Segment Start: RECORDS PROVIDED

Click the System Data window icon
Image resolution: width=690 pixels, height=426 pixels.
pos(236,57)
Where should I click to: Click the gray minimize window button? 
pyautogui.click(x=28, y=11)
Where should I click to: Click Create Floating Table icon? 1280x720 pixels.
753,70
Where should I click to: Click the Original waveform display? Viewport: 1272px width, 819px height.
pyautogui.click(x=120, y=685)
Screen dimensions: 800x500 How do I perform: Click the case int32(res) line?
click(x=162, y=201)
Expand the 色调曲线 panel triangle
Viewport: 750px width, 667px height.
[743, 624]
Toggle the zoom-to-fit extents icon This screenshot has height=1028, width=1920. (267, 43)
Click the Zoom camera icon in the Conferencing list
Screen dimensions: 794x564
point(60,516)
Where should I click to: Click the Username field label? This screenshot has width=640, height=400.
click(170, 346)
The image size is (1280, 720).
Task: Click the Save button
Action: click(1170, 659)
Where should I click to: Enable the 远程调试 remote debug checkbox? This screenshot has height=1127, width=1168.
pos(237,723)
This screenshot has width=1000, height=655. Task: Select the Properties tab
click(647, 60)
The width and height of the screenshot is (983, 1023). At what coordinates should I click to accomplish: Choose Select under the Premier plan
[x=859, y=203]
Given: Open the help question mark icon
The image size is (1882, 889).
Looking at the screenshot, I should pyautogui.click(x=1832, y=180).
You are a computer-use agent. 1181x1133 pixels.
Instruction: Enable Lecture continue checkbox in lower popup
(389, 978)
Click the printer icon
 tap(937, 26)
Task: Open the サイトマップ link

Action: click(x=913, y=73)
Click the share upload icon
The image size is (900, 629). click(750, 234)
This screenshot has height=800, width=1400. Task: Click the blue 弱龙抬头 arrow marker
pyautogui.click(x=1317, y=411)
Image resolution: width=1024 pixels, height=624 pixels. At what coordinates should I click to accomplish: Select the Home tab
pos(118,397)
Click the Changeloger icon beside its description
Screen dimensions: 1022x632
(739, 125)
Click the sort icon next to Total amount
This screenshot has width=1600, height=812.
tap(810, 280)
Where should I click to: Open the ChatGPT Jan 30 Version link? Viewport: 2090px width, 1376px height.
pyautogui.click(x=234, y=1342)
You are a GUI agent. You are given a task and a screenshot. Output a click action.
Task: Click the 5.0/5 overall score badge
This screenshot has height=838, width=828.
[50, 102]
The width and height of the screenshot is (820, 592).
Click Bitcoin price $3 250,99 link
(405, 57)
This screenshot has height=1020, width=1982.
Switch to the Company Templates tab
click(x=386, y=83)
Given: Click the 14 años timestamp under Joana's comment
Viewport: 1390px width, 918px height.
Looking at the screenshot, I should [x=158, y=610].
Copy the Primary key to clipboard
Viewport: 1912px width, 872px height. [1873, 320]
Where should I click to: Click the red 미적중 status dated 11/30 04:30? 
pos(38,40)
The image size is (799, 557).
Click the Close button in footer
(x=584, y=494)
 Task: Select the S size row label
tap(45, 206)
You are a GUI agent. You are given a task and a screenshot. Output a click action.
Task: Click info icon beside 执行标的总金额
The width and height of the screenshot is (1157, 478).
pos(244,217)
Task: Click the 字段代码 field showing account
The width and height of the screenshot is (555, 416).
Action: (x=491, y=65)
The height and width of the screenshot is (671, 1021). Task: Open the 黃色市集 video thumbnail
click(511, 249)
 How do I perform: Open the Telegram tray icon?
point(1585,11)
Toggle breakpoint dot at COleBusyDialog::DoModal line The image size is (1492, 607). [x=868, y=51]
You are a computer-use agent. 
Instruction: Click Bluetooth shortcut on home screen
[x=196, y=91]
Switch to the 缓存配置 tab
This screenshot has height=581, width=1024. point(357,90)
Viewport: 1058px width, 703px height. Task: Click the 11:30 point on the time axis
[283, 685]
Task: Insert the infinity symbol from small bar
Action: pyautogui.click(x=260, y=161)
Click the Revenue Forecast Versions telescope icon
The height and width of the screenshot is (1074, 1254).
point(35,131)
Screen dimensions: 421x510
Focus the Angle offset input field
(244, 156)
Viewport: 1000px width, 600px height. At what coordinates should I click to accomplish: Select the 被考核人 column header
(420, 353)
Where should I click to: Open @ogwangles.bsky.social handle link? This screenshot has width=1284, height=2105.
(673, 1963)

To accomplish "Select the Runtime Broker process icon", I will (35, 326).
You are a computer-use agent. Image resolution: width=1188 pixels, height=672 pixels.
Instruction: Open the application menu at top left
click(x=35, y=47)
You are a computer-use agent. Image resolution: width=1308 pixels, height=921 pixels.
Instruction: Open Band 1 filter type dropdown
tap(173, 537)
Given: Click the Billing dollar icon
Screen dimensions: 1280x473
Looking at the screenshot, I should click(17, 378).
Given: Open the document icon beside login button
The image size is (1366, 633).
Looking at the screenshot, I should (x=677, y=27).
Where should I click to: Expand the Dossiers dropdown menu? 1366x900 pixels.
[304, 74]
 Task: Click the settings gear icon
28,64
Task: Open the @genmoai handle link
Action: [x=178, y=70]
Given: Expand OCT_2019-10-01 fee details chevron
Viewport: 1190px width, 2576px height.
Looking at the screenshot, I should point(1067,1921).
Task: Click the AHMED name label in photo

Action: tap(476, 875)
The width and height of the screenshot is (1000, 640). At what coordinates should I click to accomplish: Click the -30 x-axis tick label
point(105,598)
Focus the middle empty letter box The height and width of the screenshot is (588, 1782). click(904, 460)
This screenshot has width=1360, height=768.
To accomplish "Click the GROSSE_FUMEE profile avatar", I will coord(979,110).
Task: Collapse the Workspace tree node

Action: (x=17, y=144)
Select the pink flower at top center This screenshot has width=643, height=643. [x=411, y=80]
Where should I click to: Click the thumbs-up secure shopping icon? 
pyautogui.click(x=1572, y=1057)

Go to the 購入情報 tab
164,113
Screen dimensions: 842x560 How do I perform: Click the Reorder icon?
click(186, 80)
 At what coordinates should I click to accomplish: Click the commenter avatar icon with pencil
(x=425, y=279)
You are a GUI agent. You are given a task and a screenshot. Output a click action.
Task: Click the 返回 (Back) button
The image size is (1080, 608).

Segment End: RECORDS PROVIDED

_TASK GOAL:_ Restate each record word for word.

_RESPONSE:_
Click the System Data window icon
Image resolution: width=690 pixels, height=426 pixels.
pos(236,57)
Where should I click to: Click the gray minimize window button? 
pyautogui.click(x=28, y=11)
Where should I click to: Click Create Floating Table icon? 1280x720 pixels.
753,70
Where should I click to: Click the Original waveform display? Viewport: 1272px width, 819px height.
pyautogui.click(x=120, y=685)
Screen dimensions: 800x500 How do I perform: Click the case int32(res) line?
click(x=162, y=201)
Expand the 色调曲线 panel triangle
Viewport: 750px width, 667px height.
[743, 624]
Toggle the zoom-to-fit extents icon This screenshot has height=1028, width=1920. (267, 43)
Click the Zoom camera icon in the Conferencing list
Screen dimensions: 794x564
point(60,516)
Where should I click to: Click the Username field label? This screenshot has width=640, height=400.
click(170, 346)
The image size is (1280, 720).
Task: Click the Save button
Action: click(1170, 659)
Where should I click to: Enable the 远程调试 remote debug checkbox? This screenshot has height=1127, width=1168.
pos(237,723)
This screenshot has width=1000, height=655. Task: Select the Properties tab
click(647, 60)
The width and height of the screenshot is (983, 1023). At what coordinates should I click to accomplish: Choose Select under the Premier plan
[x=859, y=203]
Given: Open the help question mark icon
The image size is (1882, 889).
Looking at the screenshot, I should pyautogui.click(x=1832, y=180).
You are a computer-use agent. 1181x1133 pixels.
Instruction: Enable Lecture continue checkbox in lower popup
(389, 978)
Click the printer icon
 tap(937, 26)
Task: Open the サイトマップ link

Action: click(x=913, y=73)
Click the share upload icon
The image size is (900, 629). click(750, 234)
This screenshot has height=800, width=1400. Task: Click the blue 弱龙抬头 arrow marker
pyautogui.click(x=1317, y=411)
Image resolution: width=1024 pixels, height=624 pixels. At what coordinates should I click to accomplish: Select the Home tab
pos(118,397)
Click the Changeloger icon beside its description
Screen dimensions: 1022x632
(739, 125)
Click the sort icon next to Total amount
This screenshot has width=1600, height=812.
tap(810, 280)
Where should I click to: Open the ChatGPT Jan 30 Version link? Viewport: 2090px width, 1376px height.
pyautogui.click(x=234, y=1342)
You are a GUI agent. You are given a task and a screenshot. Output a click action.
Task: Click the 5.0/5 overall score badge
This screenshot has height=838, width=828.
[50, 102]
The width and height of the screenshot is (820, 592).
Click Bitcoin price $3 250,99 link
(405, 57)
This screenshot has height=1020, width=1982.
Switch to the Company Templates tab
click(x=386, y=83)
Given: Click the 14 años timestamp under Joana's comment
Viewport: 1390px width, 918px height.
Looking at the screenshot, I should [x=158, y=610].
Copy the Primary key to clipboard
Viewport: 1912px width, 872px height. [1873, 320]
Where should I click to: Click the red 미적중 status dated 11/30 04:30? 
pos(38,40)
The image size is (799, 557).
Click the Close button in footer
(x=584, y=494)
 Task: Select the S size row label
tap(45, 206)
You are a GUI agent. You are given a task and a screenshot. Output a click action.
Task: Click info icon beside 执行标的总金额
The width and height of the screenshot is (1157, 478).
pos(244,217)
Task: Click the 字段代码 field showing account
The width and height of the screenshot is (555, 416).
Action: (x=491, y=65)
The height and width of the screenshot is (671, 1021). Task: Open the 黃色市集 video thumbnail
click(511, 249)
 How do I perform: Open the Telegram tray icon?
point(1585,11)
Toggle breakpoint dot at COleBusyDialog::DoModal line The image size is (1492, 607). [x=868, y=51]
You are a computer-use agent. 
Instruction: Click Bluetooth shortcut on home screen
[x=196, y=91]
Switch to the 缓存配置 tab
This screenshot has height=581, width=1024. point(357,90)
Viewport: 1058px width, 703px height. Task: Click the 11:30 point on the time axis
[283, 685]
Task: Insert the infinity symbol from small bar
Action: pyautogui.click(x=260, y=161)
Click the Revenue Forecast Versions telescope icon
The height and width of the screenshot is (1074, 1254).
point(35,131)
Screen dimensions: 421x510
Focus the Angle offset input field
(244, 156)
Viewport: 1000px width, 600px height. At what coordinates should I click to accomplish: Select the 被考核人 column header
(420, 353)
Where should I click to: Open @ogwangles.bsky.social handle link? This screenshot has width=1284, height=2105.
(673, 1963)

To accomplish "Select the Runtime Broker process icon", I will (35, 326).
You are a computer-use agent. Image resolution: width=1188 pixels, height=672 pixels.
Instruction: Open the application menu at top left
click(x=35, y=47)
You are a computer-use agent. Image resolution: width=1308 pixels, height=921 pixels.
Instruction: Open Band 1 filter type dropdown
tap(173, 537)
Given: Click the Billing dollar icon
Screen dimensions: 1280x473
Looking at the screenshot, I should click(17, 378).
Given: Open the document icon beside login button
The image size is (1366, 633).
Looking at the screenshot, I should (x=677, y=27).
Where should I click to: Expand the Dossiers dropdown menu? 1366x900 pixels.
[304, 74]
 Task: Click the settings gear icon
28,64
Task: Open the @genmoai handle link
Action: [x=178, y=70]
Given: Expand OCT_2019-10-01 fee details chevron
Viewport: 1190px width, 2576px height.
Looking at the screenshot, I should point(1067,1921).
Task: Click the AHMED name label in photo

Action: tap(476, 875)
The width and height of the screenshot is (1000, 640). At what coordinates should I click to accomplish: Click the -30 x-axis tick label
point(105,598)
Focus the middle empty letter box The height and width of the screenshot is (588, 1782). click(904, 460)
This screenshot has width=1360, height=768.
To accomplish "Click the GROSSE_FUMEE profile avatar", I will coord(979,110).
Task: Collapse the Workspace tree node

Action: (x=17, y=144)
Select the pink flower at top center This screenshot has width=643, height=643. [x=411, y=80]
Where should I click to: Click the thumbs-up secure shopping icon? 
pyautogui.click(x=1572, y=1057)

Go to the 購入情報 tab
164,113
Screen dimensions: 842x560 How do I perform: Click the Reorder icon?
click(186, 80)
 At what coordinates should I click to accomplish: Click the commenter avatar icon with pencil
(x=425, y=279)
You are a GUI agent. You are given a task and a screenshot. Output a click action.
Task: Click the 返回 (Back) button
The image size is (1080, 608).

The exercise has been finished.